Les rencontres entre les organismes européens du livre, organisées par le Cnl en marge du Forum de Chaillot en avril dernier, ont montré avec évidence que les enjeux auxquels font face les professionnels du livre se retrouvent partout en Europe... Le point de vue de Philippe Goffe, directeur de la librairie Graffiti à Waterloo, ex-président de l'AILF.

Les rencontres entre les organismes européens du livre, organisées par le Cnl en marge du Forum de Chaillot en avril dernier, ont montré avec évidence que les enjeux auxquels font face les professionnels du livre se retrouvent partout en Europe, quoiqu’à des degrés divers, en fonction des législations locales (présence du prix unique, par exemple), ou des situations économiques, assez différentes entre le Sud et le Nord de l’Europe.

 

Ces enjeux concernent la création et tout ce qu’elle entraîne, à travers les questions liées à la protection du droit d’auteur, la traduction des œuvres, la diversité de l’offre ou encore le maintien d’un réseau professionnel d’éditeurs, de libraires et de bibliothécaires, afin de garantir l’accès de tous au livre.

 

Ce n’est sans doute pas très original de souligner que fondamentalement, c’est l’univers digital au sens large qui modifie la donne, par un accès simultané, instantané, et sans beaucoup de régulation, à l’information, au partage de cette information, mais aussi aux produits, tant physiques que virtuels. À l’ère du numérique tout s’échange, et tout peut s’échanger sans garde-fous si l’on n’y prend garde.

 

Bien entendu, dans l’histoire de la communication, c’est un événement, assez extraordinaire, qui a une relation directe avec une économie de plus en plus globalisée et ses phénomènes de concentration et d’industrialisation, alors que le livre était censé, jusqu’à présent, être essentiellement un objet, une création artisanale.

 

C’est toute la chaîne du livre qui est secouée.

D’abord par l’émergence de groupes de dimension mondiale, principalement américains, qui se jouent des législations locales et surtout qui tentent d’agréger, d’un côté les auteurs, de l’autre les lecteurs, ceux-ci réduits au simple niveau de consommateurs, dans des "silos" agissant comme des écosystèmes fermés.

Mais peut-être aussi, pensons-nous, par un détournement de ce lecteur-consommateur de l’acte de lecture tel qu’il prévalait jusqu’ici, marqué du sceau de la lenteur et de la solitude.

 

Les enjeux sont là.

Au-delà des mesures que chaque pays peut, ou doit prendre au niveau national, c’est du côté de l’Europe qu’il faut agir. On a bien compris que là se jouent les questions de droit d’auteur, de règles de concurrence, ou de fiscalité. L’urgence est la même aujourd’hui que la question du prix unique le fut dans les années 1980.

 

Les mesures à prendre exigent donc un lobbying européen.
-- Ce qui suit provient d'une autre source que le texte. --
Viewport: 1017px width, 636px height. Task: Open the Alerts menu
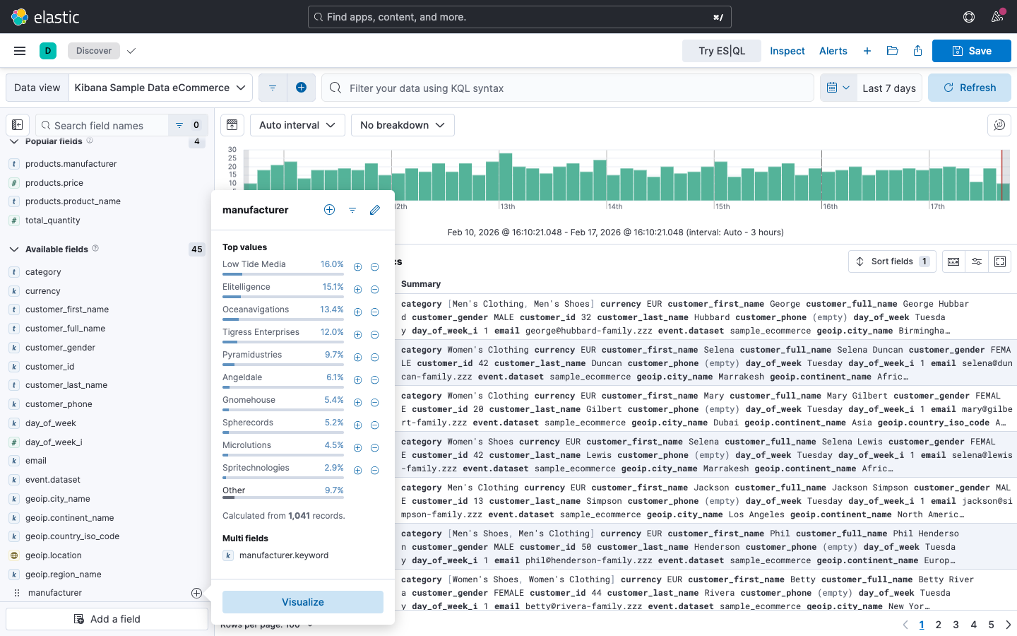click(x=833, y=51)

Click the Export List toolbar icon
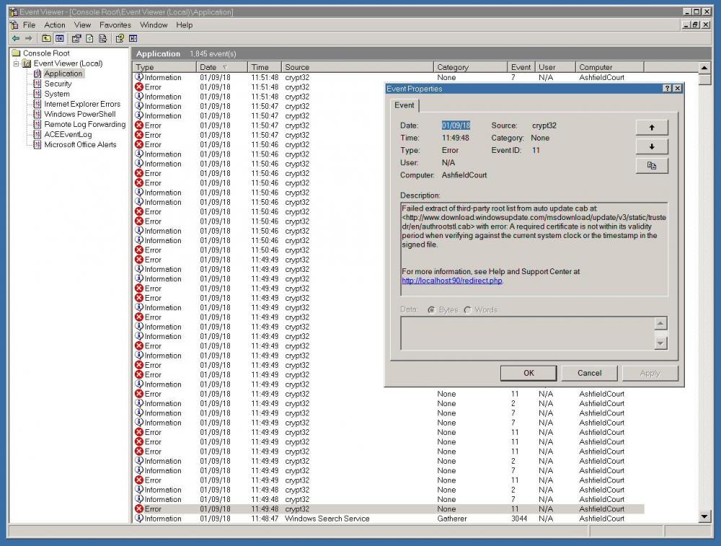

À cette fin, l’interprofession doit nécessairement se regrouper. Auteurs, éditeurs, libraires sont dans le même bateau, quoiqu’en disent certains. Il faut donc développer une capacité de réflexion commune, et ensuite de lobbying interprofessionnel, de préférence en concertation avec les pouvoirs publics. C’est ce que nous tentons de faire en Belgique francophone avec le PILEn (Partenariat interprofessionnel du livre et de l’édition numérique).

 

Enfin, c’est à chaque métier de retrouver ses fondamentaux. Les libraires francophones d’Europe se sont rencontrés lors de séminaires à Berlin et à Madrid, sous l’égide du Cnl, du Bief, et de l’AILF. Ils se sont dit que, si l’Europe est au centre du débat, il n’est peut-être pas inutile de rappeler qu’au-delà des institutions, il y a une Europe de l’esprit. Qu’au-delà de la novlangue de ses techniciens, il y a une langue commune, celle de la littérature, qui a aussi façonné l’Europe. Le projet de "fonds européen", lancé aujourd’hui par les libraires francophones d’Europe tombe ainsi à point nommé. Repérer ensemble un certain nombre d’auteurs et de livres qui représentent ce que l’Europe a pu faire de mieux, et qu’elle fait encore. Affirmer ainsi, même si le terme est difficile à porter aujourd’hui, une identité, ou à tout le moins des valeurs communes. Partager cela entre libraires européens et sortir de son isolement pour devenir "Librairie d’Europe".

 

Bref, tout cela, c’est l’Europe du livre.